PROBLEM DETAILS. Work out how many lines in the records contain the word "computer", and give that number alone.

Stored records
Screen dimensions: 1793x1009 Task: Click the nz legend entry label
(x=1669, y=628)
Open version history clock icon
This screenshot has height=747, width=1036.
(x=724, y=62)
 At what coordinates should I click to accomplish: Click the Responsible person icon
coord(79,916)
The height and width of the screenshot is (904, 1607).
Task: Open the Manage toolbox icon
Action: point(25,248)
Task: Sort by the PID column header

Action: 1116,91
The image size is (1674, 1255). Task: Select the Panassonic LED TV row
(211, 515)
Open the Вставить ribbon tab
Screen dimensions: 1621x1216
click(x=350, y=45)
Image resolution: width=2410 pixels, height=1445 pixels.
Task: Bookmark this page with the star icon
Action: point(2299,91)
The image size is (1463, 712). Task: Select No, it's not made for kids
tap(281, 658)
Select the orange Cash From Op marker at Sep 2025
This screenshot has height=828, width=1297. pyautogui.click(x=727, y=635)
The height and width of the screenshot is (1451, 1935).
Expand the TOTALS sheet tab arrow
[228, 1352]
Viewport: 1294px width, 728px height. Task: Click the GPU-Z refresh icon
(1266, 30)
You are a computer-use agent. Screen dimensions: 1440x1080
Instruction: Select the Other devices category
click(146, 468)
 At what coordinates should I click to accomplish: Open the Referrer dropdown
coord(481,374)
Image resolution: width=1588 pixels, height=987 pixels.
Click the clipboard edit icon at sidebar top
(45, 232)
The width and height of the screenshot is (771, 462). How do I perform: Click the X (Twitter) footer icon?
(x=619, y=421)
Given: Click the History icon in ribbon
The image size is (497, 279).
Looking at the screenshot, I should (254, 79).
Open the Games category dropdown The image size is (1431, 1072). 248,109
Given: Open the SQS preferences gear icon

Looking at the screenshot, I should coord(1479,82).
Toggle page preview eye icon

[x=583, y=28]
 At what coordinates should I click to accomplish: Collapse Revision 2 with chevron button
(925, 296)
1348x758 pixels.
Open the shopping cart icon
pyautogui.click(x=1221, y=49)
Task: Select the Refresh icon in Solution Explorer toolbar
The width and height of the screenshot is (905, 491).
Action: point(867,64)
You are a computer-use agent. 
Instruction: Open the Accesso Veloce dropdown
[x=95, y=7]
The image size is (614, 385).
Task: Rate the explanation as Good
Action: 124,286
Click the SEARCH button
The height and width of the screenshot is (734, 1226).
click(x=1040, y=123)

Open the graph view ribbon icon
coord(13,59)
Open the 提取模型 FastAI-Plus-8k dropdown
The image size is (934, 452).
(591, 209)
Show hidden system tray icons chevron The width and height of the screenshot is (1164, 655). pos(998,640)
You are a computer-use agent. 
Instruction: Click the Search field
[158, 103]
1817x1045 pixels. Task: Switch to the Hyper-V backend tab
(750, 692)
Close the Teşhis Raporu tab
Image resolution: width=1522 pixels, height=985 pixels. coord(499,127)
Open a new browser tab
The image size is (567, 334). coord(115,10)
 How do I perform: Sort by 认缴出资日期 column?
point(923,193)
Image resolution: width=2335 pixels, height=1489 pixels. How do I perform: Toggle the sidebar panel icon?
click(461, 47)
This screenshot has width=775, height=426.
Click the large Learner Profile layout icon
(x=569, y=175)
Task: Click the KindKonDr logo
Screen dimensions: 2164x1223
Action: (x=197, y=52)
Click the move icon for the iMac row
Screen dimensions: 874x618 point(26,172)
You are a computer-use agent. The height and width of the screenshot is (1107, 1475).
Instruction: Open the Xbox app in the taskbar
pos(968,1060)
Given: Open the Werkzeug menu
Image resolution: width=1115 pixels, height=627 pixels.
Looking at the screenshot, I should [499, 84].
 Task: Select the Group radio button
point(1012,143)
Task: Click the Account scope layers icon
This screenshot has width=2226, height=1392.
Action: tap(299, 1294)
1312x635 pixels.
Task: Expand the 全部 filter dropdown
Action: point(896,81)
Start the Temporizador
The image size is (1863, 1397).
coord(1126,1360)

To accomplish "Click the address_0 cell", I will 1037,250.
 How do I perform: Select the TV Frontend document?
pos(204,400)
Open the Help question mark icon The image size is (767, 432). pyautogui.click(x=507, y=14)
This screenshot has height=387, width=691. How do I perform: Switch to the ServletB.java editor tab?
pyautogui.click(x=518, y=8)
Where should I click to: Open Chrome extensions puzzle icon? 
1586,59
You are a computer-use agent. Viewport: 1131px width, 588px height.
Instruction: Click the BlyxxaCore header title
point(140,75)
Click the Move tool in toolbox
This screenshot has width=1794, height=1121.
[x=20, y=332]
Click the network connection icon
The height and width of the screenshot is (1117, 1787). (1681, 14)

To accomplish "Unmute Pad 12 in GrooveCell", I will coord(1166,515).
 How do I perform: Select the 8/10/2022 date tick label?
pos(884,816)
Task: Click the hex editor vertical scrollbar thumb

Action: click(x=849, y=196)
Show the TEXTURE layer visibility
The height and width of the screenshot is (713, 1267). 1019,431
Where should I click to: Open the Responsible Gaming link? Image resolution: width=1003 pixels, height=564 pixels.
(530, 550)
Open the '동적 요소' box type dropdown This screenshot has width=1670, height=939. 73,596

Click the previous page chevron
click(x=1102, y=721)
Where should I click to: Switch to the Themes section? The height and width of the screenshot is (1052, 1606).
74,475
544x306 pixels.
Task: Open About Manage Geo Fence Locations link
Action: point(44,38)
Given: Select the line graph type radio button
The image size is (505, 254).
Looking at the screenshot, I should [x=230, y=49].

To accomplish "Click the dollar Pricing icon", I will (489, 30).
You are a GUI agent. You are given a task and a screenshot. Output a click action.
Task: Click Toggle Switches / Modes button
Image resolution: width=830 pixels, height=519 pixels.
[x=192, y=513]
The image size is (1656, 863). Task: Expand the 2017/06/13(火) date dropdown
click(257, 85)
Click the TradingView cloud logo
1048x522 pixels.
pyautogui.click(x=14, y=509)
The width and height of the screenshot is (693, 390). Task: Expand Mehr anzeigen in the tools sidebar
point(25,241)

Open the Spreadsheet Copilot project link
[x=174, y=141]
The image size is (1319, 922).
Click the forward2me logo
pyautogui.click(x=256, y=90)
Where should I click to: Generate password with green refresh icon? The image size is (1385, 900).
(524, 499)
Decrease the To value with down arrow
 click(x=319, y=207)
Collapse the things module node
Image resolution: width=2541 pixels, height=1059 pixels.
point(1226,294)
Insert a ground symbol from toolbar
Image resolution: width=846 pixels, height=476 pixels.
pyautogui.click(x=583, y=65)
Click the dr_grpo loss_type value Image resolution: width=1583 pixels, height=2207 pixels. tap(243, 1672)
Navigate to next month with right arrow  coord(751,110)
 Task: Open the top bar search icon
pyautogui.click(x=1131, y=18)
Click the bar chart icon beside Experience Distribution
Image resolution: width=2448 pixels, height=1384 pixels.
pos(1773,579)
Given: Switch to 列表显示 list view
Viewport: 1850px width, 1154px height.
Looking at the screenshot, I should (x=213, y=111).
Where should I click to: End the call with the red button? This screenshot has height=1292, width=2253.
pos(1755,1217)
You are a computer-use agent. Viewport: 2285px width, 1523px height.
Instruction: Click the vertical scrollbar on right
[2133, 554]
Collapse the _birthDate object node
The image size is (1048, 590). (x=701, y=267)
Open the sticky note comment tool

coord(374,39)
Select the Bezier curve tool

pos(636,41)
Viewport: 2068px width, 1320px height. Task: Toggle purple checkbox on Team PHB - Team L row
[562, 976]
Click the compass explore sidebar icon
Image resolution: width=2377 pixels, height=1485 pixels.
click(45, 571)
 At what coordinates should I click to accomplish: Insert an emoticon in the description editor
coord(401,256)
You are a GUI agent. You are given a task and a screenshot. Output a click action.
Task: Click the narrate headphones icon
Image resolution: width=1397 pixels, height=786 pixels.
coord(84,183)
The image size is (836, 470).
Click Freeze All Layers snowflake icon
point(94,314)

COMPLETED TASK. 6